Blockchain underlies cryptocurrencies such as
Bitcoin, which is traded as units called bitcoins, with a lowercase ‘b’.
It is created by a community of ‘miners’, who run Bitcoin software on
their hardware and compete to discover a hard-to-find number by trial
and error. The victor of this contest adds an encrypted block of
transactions to the chain and earns a financial reward. They communicate
the extended blockchain to all the other miners, and the process starts
again. Foolproof tracking
Mining takes a lot of
computation, which makes it unlikely that any individual will win twice
in a row. This is crucial, because if miners could add more than one
block, they could gain power over the record and even discard earlier
blocks they had added. That would effectively refund their transactions
and enable them to spend the same bitcoins again.
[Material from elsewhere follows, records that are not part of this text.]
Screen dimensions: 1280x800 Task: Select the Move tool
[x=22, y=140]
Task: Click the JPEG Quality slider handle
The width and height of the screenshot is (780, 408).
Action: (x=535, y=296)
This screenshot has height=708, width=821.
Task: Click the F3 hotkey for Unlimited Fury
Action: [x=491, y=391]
In 2016, a consortium
of miners highlighted that vulnerability by working together to add
multiple blocks, although the group voluntarily disbanded once they came
close to achieving it. And because mining is hungry for computing
power, Bitcoin’s miners consume more electrical power than many
countries, according to analysis platform Digiconomist.
One way
blockchain technology could help scientists is by reliably collecting
and preserving data concerning research activities. This would make it
easier to reproduce results in cases where published accounts
insufficiently explain methodologies, according to Joris van Rossum,
director of special projects at Digital Science, a research-technology
firm in London. Blockchains could also be used to track each transaction
in the peer-review process, says van Rossum, which could build trust in
the process by recognizing reviewers’ efforts and potentially rewarding
them with digital currency. And open blockchains would generate
information such as how frequently researchers collect measurements,
enabling people to look beyond metrics such as publications and
citations, he says1. Currency-free science
Scienceroot
and Pluto are part of the same ‘universe’ of open-blockchain technology
as cryptocurrencies, says Gideon Greenspan, founder of London-based
Coin Sciences, which developed MultiChain. Greenspan says that such
currency-style blockchains are unsuitable as scientific archives,
because recording each transaction incurs a financial cost, which can
easily add up. Costs in research applications would increase faster than
it does for cryptocurrencies because modern science produces far more
data.
Private “permissioned” blockchains without the currency
element — which MultiChain lets people set up — are a better choice,
Greenspan says. This approach sacrifices the security offered by
Bitcoin’s mining process for a simpler system that gives members
permission to add blocks to the chain in turn. This also lowers power
consumption.
Claudia Pagliari, who researches digital
health-tracking technologies at the University of Edinburgh, UK, says
that she recognizes the potential of blockchain, but researchers have
yet to properly explore its ethical issues. What happens if a patient
withdraws consent for a trial that is immutably recorded on a
blockchain? And unscrupulous researchers could still add fake data to a
blockchain, even if the process is so open that everyone can see who
adds it, says Pagliari. Once added, no-one can change that information,
although it's possible they could label it as retracted.
In
Pagliari’s experience, researchers exploring blockchain are becoming
wise to its problems. She notes that fellow speakers at a recent London
‘hackathon’ on using blockchains to improve clinical trials, for which
Microsoft was a partner, were careful to warn about hype. That suggests
“a realism that no solution is perfect and the value of blockchain in
this context remains unproven”, Pagliari says.